The University of Texas at Austin has been boasting of late of its raids on the University of California's furlough-weary faculty. But The Contra Costa Times reports on how the University of California at Berkeley won back a couple that it lost to Austin just a year ago. Jennifer Johnson-Hanks and William Hanks, a sociologist and an anthropologist, respectively, cited family ties to the Bay Area and the effort by a Berkeley dean who lured them back.
Higher Education Quick Takes
The Medical College of Georgia and a foundation created to support it have ended their rift, The Augusta Chronicle reported. The college cut ties to the foundation two years ago, but has now worked out an arrangement in which the foundation will focus on alumni fund-raising and a new fund-raising arm created by the college will focus on the institution's needs.
The University of Iowa has admitted to violating National Collegiate Athletic Association recruiting rules in part by allowing two basketball recruits to meet Ashton Kutcher and Demi Moore at a football game, The Des Moines Register reported. Kutcher is considered a representative of the university's athletic interests, so the high school students should not have been introduced to him.
An investigation by the Canadian Association of University Teachers has found that Wilfrid Laurier University and the University of Waterloo allowed the first director of a new academic center they jointly sponsored to be ousted unfairly and in violation of principles of academic freedom. The center, the Balsillie School of International Affairs, was jointly created by the universities and the Center for International Governance Innovation, a think tank created by Jim Balsillie, the Blackberry creator and the major financial backer of the academic venture. The CAUT found that Ramesh Thakur was forced out of the directorship of the new international affairs school for objecting to the pressure being placed on it by the corporate think tank CIGI. The two universities were faulted in the report for "a serious lapse of judgment and loss of commitment to institutional autonomy, academic integrity, due process, and natural justice." The two universities issued a statement to The Globe and Mail in which they said that they objected "strenuously" to the faculty group's findings.

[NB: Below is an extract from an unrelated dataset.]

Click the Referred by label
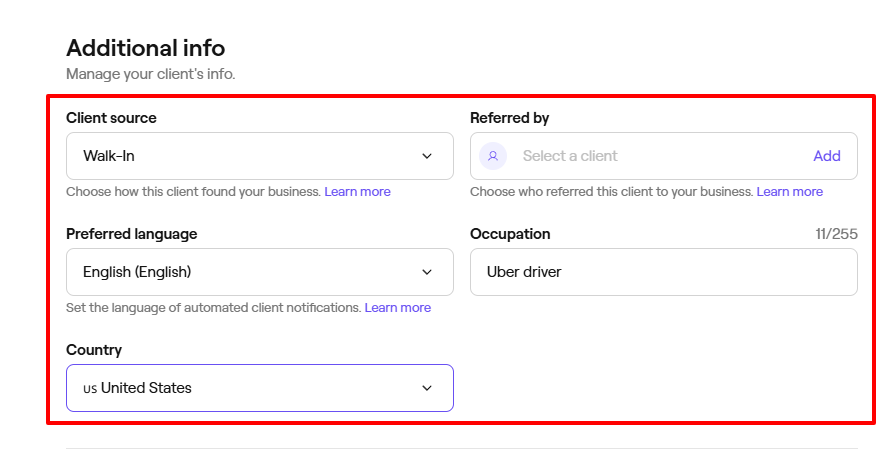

The Council of Independent Colleges and the Foundation for Independent Higher Education on Friday announced their merger. The two organizations have historically worked closely together, and had been talking for some time about a possible merger. The council has 600 private liberal arts colleges and universities as members and runs a variety of programs to help them with all parts of their missions. The foundation is a network of state fund-raising associations on behalf of private higher education.
The Federal Bureau of Investigation is investigating the operations and management of the Alabama A&M University Research Institute, through which the university receives grants from federal agencies, The Huntsville Times reported. The institute has had significant turnover among top officials, and a former janitor was recently named as the institute's chief compliance officer, the article said.
Twenty-eight universities have signed a letter to President Obama from NAFSA: Association of International Education calling for an end to regulations imposed in 2004 that have effectively barred most study abroad programs in Cuba. Only about 250 students from the United States studied in Cuba in 2007-8, compared to 2,100 in the last year before the regulations were imposed. "Academic exchanges are often seen as a critical component of U.S. engagement in the world and have historically been a successful tool in building relations between nations," the letter says. "They also present students with an unparalleled educational opportunity. Both of these values of academic exchange hold true regardless of where in the world a student studies abroad, whether in China, Indonesia, England, or Cuba."
Many of Latin America's universities are experiencing renewed investment and are reaching out for more ties to academe in the rest of the world, Times Higher Education reported. Not only are governments putting more money into higher education -- most notably Brazil, in scientific fields -- but Latin American academic leaders are placing more of a priority on partnerships with universities elsewhere, Times Higher said.
A Kaplan University recruiting manual for admissions officials dealing with veterans who might enroll suggests creating “fear, uncertainty, doubt” about competing colleges, according to an investigation by Bloomberg News, which obtained a copy of the manual. The article discusses how a disabled veteran of the war in Iraq was pressured to enroll by telling him that his spot might be lost to another student -- even though the program for which he was being recruited was online and didn't have any capacity limit. The veteran -- who says the university kicked him out when his federal grant didn't materialize and he couldn't afford tuition -- also says he was told that he could trust Kaplan because it is owned by The Washington Post Company.
A spokeswoman for Kaplan said that the university's approach is to help veterans who may be overlooked by others in higher education. Melissa Mack, the spokeswoman, told Bloomberg: “Active-duty military personnel and veterans are often under-served by traditional institutions.... Kaplan has received significant interest from veterans because of our military-friendly practices.”